Quando atterriamo a Durban, la prima cosa di cui ci rendiamo conto è che né io né lui sappiamo la geografia. Difatti, io avevo quattro, lui cinque e in Sud Africa adesso è inverno, per cui ci sono nove gradi e possiamo anche scordarci di usare le ciabatte infradito in un frangente qualsiasi che non sia la doccia in albergo. Ovviamente l'unica cosa sana di mente da fare non appena recuperati i bagagli sarebbe trovare un negozio e comprare degli abiti per sopravvivere al freddo inverno in cui ci siamo infilati. Siamo gli unici animali al mondo ad essere migrati verso un posto più freddo; ma siamo atterrati giusto in tempo per vedere la partita serale e per quanto io tiri e strattoni, non riuscirò mai a convincere Fler che una felpa gli serve più di un televisore, così finisce che i negozi chiudono, noi ci dirigiamo in albergo e lui quasi non dà tempo al portiere di capire chi siamo che gli ha già sfilato le chiavi di mano e sta correndo in camera.
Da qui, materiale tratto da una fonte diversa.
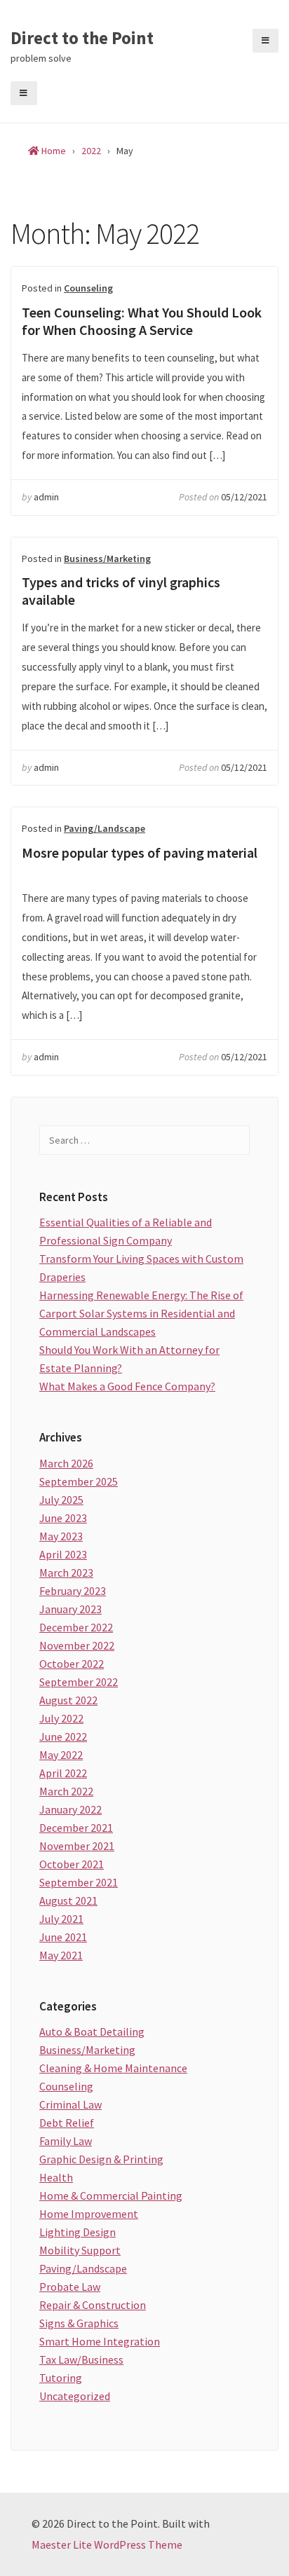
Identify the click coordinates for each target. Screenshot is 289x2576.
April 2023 (63, 1554)
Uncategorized (74, 2396)
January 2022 (70, 1809)
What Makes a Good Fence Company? (127, 1386)
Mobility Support (80, 2250)
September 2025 (78, 1481)
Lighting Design (77, 2232)
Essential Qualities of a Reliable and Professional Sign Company (125, 1231)
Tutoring (60, 2378)
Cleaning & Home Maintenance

Dal momento che l'albergo lo aveva prenotato Bushido, la stanza non è una stanza, ma una sorta di mini-prefabbricato in cui potrebbero vivere altre quindici famiglie oltre a noi due; il televisore è un 55 pollici, in bagno c'è una sorta di piccola piscina idromassaggio, abbiamo un frigo vero più pieno di quello di casa mia e credo che i divani siano in pelle umana. Se non sapessi che Bushido, quando si parla di calcio, è tipo un invasato che non vede, sente, parla, respira nient'altro e che Patrick è esattamente il suo clone sbiancato in candeggina, forse mi preoccuperei del fatto che questi due meditavano di passare un mese all'equatore dentro una casa accessoriata con ogni comfort dalla quale potevano anche non uscire mai. Ma Bushido non c'è e fa un freddo becco, quindi qualsiasi terzo grado volessi fare a Fler sull'argomento, devo rimandarlo a più tardi, anche perché lui ha già acceso il televisore e le sue pupille sono così incollate allo schermo che temo non attirerei la sua attenzione nemmeno ballando nudo qui dove sono, uno spettacolo a cui non voglio costringere né lui né me stesso, per altro. Così lo lascio al suo destino e mi organizzo per trovare qualcosa con cui evitare l'ipotermia almeno per stanotte.
“L'Argentina ha vinto uno a zero contro la Nigeria,” m'informa intanto lui, seduto a gambe incrociate sul letto e totalmente impermeabile alla temperatura esterna. Ha su una maglietta a maniche corte e non ha nemmeno la pelle d'oca. “E la Corea del Sud, due a zero con la Grecia.”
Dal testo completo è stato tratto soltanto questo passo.